Linchamentos virtuais: o que motiva os atos e a gravidade desse comportamento na sociedade atual

Enviada em 22/05/2021

Atualmente, com o atual crescimento do acesso à internet, nós podemos se tornar cada vez mais expostos, exercendo seu direito constitucional de liberdade de expressão por meio das redes sociais, tal exposição pode incentivar a intolerância e o discurso de ódio, principalmente quando a narrativa de pessoa exposta causa controvérsias, ofende minorias ou, simplesmente, foge dos padrões pela sociedade moderna.

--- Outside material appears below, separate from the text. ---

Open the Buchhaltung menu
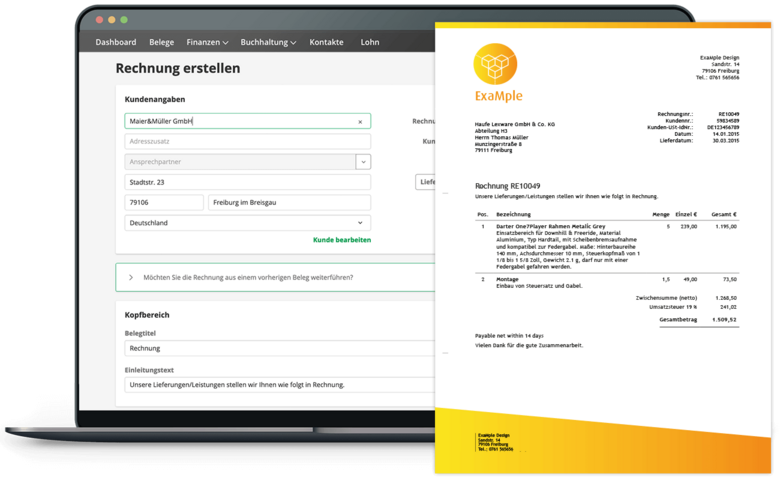Image resolution: width=780 pixels, height=480 pixels. point(268,43)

A internet foi desenvolvida durante a Segunda Guerra Mundial como arma de ataque contra os rivais. Nas redes sociais, é comum os usuários postarem seu dia a dia, com fotos, frases, vídeos e se expondo demais, o que acaba por dar espaço para julgamentos. Em suma, por essa vasta liberdade de expressão e por internautas pensarem que esse é o direito maior, se esquecem da dignidade da pessoa linchada e essa vitíma pode desenvolver problemas de saúde como depressão e ansiedade.

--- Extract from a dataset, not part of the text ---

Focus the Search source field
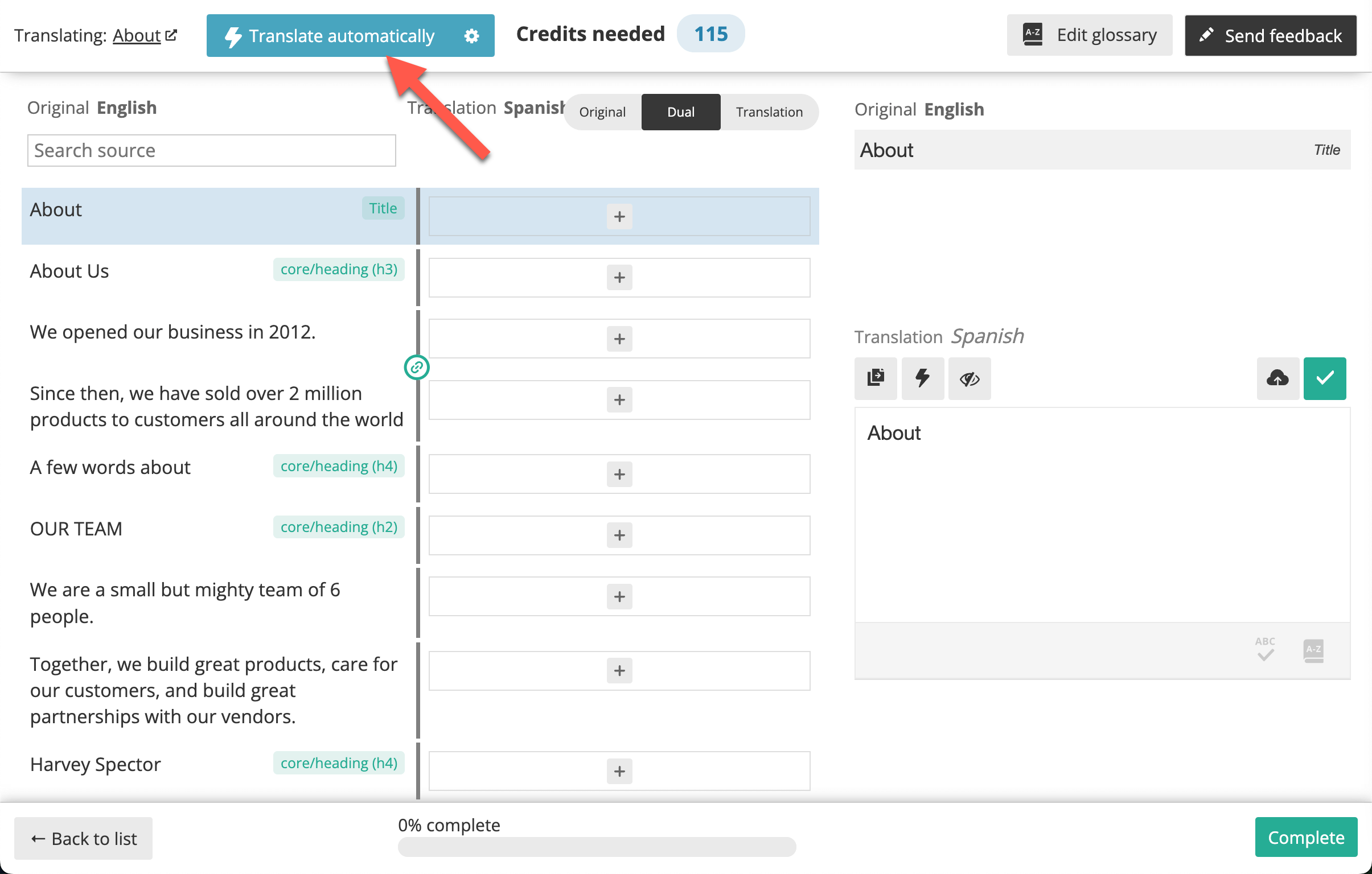The image size is (1372, 874). (x=211, y=150)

De tal modo, o Brasil lidera a terceira posição do “ranking” mundial de internet e ter 2.036.411 ocorrências de linchamento virtual, de acordo com o IBOP, é nítido que não há letramento entre os brasileiros, ou seja, informações de como deve se comportar em canais digitais.

Diante do exposto, antes que o problema se agrave, é preciso intervir. É muito importante disponibilizar nas escolas, aulas de informações tecnológicas e palestras para promover mais empatia entre os alunos. Esse método tem como resultado não apenas o letramento das crianças, mas também ajudará os pais a melhor ministrarem envolvendo internet para que o problema seja solucionado.